**Selected excerpt**
#  >  > Living And Legal Affairs In Thailand >  >  > Learn Thai Language >  >  Translation please

## nedwalk

I need help here fellas..got a strange sms from a number i,m not sure, but before i call i want to check, what i think i,m reading..

SAWAT DEE TORN CHAO KA CHAN FAN THEUNG KHUN MA KHUN NEE CHAN RAG KHUN JING JING KHUN RAG KRAI BANG REU PLAO TORN NEE RAG MAAG MAAG MAAG....

i think i got an idea but i want to be sure  [bloody women! ::chitown:: ]

thanks

----------


## somtamslap

' Good morning ka, you come here tonight, I really love you, do you love anyone at all. at the moment I really love you'

Bla bla bla... :Smile:

----------


## Humbert

Somtamslap's got it about right and deserves credit because your transliteration is really pretty bad.

----------


## superman

If the lady in question can write what she did then why didn't she write it in English ? That question came from my wife !!

----------


## Patrick

"Good morning, I dreamt about you last night, I really love you, do you love anyone? Right now I love you very much"

Patrick

----------


## Thormaturge

It means "you gave me this phone number in a bar and I have no customer.  Love you long time.  Solly not remember your name."

----------


## mobs00

I don't think it means come here tonight as in go to see her but more a subtle nuance indicating she is fertile tonight.

...... :Smile:

----------


## Patrick

> I don't think it means come here tonight as in go to see her but more a subtle nuance indicating she is fertile tonight.
> 
> ......



"CHAN FAN THEUNG KHUN MA KHUN NEE"

Chan (ฉัน)  = I
Fan (ฝัน) = Dream
Theung (ถึง) = to or about
Khun (คุณ) = you
Ma Khun Nee (เมื่อคืนนี้)   = last night

Patrick

----------


## dirtydog

> Ma Khun Nee (เมื่อคืนนี้) = last night


come tonight.

Good morning ka, I dream you come tonight, etc etc.

----------


## Rigger

> "Good morning, I dreamt about you last night, I really love you, do you love anyone? Right now I love you very much" Patrick


So is your girl friend called Patrick  :Smile:

----------


## Patrick

> Originally Posted by Patrick
> 
> Ma Khun Nee (เมื่อคืนนี้) = last night
> 
> 
> come tonight.
> 
> Good morning ka, I dream you come tonight, etc etc.


Translation from transliteration is always difficult and I may be wrong but I do not think so - 

There is some difference in opinion about the word written as "Ma" in the OP, I believe it is เมื่อ which might better be written in English as "Meua", you think it is มา (come) but that does not really tie in with other words in the OP - for example where is the translation - in your version - for the word

 Theung (ถึง) = to or about

?

**Dataset excerpts**
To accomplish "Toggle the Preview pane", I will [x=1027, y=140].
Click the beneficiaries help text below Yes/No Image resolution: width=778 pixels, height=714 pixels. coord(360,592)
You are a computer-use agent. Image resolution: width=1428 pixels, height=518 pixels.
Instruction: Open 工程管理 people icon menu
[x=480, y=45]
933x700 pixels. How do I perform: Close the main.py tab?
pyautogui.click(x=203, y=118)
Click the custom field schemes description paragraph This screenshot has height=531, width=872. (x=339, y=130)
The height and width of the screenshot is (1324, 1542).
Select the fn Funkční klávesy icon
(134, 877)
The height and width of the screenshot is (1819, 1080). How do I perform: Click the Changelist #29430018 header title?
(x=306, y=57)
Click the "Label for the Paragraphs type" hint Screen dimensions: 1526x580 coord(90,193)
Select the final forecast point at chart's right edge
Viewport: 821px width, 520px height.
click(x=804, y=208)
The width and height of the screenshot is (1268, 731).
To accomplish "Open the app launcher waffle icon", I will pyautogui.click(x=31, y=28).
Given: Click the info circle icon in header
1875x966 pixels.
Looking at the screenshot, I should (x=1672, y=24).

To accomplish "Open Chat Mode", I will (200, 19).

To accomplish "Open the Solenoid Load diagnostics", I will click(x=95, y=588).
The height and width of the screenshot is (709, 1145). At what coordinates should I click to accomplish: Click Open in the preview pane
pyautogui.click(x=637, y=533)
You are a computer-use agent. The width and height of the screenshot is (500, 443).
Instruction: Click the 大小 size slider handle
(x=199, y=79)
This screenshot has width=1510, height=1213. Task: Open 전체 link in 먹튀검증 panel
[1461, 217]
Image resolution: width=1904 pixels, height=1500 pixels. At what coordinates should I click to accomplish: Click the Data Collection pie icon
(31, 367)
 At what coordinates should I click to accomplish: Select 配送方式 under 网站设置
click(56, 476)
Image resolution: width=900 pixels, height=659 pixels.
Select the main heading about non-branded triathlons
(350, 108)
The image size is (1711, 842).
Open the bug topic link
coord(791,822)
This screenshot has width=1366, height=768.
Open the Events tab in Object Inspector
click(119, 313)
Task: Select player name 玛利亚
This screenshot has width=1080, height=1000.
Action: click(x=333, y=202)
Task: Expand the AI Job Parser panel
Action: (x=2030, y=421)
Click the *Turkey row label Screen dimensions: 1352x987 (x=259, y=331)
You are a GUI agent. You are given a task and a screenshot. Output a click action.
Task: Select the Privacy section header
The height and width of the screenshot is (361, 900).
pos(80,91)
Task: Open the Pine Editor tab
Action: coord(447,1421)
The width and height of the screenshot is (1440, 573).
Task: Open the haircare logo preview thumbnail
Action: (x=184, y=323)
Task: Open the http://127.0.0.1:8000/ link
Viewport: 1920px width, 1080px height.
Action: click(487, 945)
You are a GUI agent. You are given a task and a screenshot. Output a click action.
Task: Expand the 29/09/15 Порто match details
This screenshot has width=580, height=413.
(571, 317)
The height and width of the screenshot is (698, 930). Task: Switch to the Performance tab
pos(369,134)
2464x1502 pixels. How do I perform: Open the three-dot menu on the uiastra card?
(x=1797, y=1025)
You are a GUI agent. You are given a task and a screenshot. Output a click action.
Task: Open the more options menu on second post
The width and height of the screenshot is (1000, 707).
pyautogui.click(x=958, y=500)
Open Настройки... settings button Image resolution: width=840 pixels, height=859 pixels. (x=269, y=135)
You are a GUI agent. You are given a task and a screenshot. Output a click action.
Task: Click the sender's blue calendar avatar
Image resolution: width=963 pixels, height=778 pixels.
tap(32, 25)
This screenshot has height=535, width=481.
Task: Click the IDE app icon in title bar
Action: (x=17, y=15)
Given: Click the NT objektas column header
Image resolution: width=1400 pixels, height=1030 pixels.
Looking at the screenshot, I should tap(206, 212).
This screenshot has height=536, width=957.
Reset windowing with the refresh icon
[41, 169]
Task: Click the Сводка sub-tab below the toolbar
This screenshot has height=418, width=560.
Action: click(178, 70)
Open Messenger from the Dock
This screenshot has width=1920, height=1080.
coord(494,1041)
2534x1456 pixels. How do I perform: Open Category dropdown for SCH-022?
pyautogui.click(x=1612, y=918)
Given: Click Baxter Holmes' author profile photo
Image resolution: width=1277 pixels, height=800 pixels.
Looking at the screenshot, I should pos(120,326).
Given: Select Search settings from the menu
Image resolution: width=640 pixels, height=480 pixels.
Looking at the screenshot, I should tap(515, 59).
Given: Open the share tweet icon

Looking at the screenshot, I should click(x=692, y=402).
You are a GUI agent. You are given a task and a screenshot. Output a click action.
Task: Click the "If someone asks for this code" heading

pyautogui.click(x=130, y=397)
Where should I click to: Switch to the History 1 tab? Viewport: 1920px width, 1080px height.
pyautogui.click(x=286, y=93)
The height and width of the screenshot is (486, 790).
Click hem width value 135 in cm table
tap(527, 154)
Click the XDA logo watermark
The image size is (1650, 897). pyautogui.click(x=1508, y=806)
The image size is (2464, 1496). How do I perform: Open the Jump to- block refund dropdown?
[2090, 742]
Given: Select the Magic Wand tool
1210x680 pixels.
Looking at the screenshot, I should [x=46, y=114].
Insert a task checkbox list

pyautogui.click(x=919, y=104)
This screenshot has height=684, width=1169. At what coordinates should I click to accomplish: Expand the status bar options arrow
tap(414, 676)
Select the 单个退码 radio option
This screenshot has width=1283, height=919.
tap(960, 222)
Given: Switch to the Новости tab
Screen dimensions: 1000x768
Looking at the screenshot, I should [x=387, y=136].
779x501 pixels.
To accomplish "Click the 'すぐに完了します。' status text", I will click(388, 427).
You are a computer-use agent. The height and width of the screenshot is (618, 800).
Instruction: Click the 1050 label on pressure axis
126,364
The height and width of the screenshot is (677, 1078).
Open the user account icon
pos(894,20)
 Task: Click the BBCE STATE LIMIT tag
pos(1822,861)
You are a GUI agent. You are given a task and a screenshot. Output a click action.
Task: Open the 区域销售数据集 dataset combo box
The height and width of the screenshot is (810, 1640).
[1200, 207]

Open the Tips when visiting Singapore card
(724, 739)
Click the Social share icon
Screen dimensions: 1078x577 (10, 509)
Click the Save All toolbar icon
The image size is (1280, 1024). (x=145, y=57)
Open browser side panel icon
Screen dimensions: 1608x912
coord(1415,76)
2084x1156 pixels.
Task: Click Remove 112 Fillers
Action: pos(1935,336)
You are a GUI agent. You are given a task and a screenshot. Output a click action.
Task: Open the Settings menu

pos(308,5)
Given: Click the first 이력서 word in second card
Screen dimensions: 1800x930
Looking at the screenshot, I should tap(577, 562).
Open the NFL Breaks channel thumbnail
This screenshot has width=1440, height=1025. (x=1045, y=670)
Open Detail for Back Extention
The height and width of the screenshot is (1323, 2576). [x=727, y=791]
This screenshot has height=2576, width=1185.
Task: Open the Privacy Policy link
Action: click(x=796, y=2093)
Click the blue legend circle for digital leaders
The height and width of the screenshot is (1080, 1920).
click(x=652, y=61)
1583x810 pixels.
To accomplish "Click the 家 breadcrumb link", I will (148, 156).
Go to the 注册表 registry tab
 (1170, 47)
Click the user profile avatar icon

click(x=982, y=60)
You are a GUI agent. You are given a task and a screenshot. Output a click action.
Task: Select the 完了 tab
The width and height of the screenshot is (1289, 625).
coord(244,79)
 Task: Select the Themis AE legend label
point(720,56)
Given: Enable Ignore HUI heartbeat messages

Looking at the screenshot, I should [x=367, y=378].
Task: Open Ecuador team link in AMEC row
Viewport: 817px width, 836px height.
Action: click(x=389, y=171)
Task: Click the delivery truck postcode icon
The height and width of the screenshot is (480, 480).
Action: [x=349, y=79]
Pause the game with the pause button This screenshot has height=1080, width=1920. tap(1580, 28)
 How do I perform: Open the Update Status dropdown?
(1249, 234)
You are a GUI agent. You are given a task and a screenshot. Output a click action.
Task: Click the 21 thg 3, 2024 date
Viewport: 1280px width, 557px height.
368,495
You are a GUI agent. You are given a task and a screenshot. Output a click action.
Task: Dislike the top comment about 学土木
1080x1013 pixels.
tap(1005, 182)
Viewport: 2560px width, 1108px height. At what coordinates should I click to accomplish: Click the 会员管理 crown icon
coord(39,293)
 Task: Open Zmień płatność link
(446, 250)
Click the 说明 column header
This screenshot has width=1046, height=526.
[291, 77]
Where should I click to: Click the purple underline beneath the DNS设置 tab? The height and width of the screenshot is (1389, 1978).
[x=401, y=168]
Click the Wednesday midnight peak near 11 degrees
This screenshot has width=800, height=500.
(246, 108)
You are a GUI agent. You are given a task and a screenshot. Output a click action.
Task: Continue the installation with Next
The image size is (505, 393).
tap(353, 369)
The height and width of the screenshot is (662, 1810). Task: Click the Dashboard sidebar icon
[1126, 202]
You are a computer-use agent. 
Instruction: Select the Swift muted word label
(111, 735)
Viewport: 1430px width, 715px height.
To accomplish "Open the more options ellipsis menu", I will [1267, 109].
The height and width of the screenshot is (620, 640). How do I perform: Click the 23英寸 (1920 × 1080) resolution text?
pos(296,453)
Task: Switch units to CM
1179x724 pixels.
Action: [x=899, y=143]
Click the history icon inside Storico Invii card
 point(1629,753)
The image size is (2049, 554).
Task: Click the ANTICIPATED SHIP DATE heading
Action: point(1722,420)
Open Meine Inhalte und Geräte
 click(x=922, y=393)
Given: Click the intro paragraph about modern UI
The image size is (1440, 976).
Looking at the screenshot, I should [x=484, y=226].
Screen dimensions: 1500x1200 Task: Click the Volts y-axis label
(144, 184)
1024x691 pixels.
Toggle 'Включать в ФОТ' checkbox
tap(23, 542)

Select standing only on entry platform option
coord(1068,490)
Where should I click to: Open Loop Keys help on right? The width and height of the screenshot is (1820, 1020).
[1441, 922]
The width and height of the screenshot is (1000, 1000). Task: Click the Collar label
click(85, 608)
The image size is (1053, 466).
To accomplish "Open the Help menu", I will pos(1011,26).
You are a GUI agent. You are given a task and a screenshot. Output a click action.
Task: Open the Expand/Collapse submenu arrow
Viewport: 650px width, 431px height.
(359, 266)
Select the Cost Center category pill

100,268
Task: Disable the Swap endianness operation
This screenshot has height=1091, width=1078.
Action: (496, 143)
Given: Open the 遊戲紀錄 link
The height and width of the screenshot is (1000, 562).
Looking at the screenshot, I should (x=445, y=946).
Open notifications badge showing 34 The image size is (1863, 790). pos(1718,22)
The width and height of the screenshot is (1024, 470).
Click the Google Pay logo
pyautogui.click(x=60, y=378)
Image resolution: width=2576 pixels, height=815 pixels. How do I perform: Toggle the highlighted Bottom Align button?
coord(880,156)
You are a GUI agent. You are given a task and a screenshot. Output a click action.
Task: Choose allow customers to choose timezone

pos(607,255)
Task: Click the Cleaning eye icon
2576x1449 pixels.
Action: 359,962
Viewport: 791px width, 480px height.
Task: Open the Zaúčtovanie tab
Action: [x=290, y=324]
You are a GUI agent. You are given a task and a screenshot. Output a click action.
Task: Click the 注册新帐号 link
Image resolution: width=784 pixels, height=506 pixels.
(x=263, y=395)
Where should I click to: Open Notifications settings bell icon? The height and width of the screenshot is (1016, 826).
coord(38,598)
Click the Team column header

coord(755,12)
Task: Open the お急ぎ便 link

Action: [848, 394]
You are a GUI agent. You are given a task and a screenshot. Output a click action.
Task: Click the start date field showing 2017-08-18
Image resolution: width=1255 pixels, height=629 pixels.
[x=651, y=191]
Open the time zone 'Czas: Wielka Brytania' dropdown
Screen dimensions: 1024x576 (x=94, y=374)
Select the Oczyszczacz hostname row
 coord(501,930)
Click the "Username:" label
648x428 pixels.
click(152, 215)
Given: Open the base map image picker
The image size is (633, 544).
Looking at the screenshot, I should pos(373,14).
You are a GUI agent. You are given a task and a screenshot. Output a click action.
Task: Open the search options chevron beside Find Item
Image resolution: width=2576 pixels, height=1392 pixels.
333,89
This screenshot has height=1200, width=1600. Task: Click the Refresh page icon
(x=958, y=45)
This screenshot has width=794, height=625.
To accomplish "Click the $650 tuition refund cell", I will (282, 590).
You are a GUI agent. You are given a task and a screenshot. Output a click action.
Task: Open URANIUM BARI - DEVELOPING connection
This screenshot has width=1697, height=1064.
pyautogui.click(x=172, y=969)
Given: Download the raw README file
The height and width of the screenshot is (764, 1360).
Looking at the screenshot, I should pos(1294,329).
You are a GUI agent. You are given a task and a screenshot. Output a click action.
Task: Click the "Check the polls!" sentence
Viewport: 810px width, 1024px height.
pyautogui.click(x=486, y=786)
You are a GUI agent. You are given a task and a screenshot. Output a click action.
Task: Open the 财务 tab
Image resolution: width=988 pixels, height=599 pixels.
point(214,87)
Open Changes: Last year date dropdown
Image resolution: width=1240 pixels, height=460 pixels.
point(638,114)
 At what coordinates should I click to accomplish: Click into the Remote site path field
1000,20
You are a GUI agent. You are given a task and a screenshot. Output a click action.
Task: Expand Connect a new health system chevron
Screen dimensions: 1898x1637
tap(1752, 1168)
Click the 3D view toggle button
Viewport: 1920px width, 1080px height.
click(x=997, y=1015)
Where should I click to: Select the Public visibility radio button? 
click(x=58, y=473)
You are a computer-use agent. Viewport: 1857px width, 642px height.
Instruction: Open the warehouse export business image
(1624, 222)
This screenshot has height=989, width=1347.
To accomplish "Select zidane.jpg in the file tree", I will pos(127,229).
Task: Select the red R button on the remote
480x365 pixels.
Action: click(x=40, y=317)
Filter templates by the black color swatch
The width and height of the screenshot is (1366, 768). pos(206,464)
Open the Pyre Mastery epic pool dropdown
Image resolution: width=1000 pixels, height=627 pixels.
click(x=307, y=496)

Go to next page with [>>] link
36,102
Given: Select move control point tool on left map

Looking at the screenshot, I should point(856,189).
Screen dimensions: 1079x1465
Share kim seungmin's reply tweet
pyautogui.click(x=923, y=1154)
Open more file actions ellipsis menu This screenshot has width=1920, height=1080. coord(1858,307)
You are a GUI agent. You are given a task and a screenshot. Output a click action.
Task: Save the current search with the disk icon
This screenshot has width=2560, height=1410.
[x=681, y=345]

**Written exercise**
Using the forum thread above about translating a Thai text message, say whether each statement agrees with it: (a) Patrick glosses "Fan" as "Dream"; (b) Humbert praises the original poster's transliteration; (c) superman says his question came from his wife. For each, answer yes or no and quote the deciding words.

**Exercise output**
(a) Yes: "Fan (ฝัน) = Dream"
(b) No: "your transliteration is really pretty bad."
(c) Yes: "That question came from my wife !!"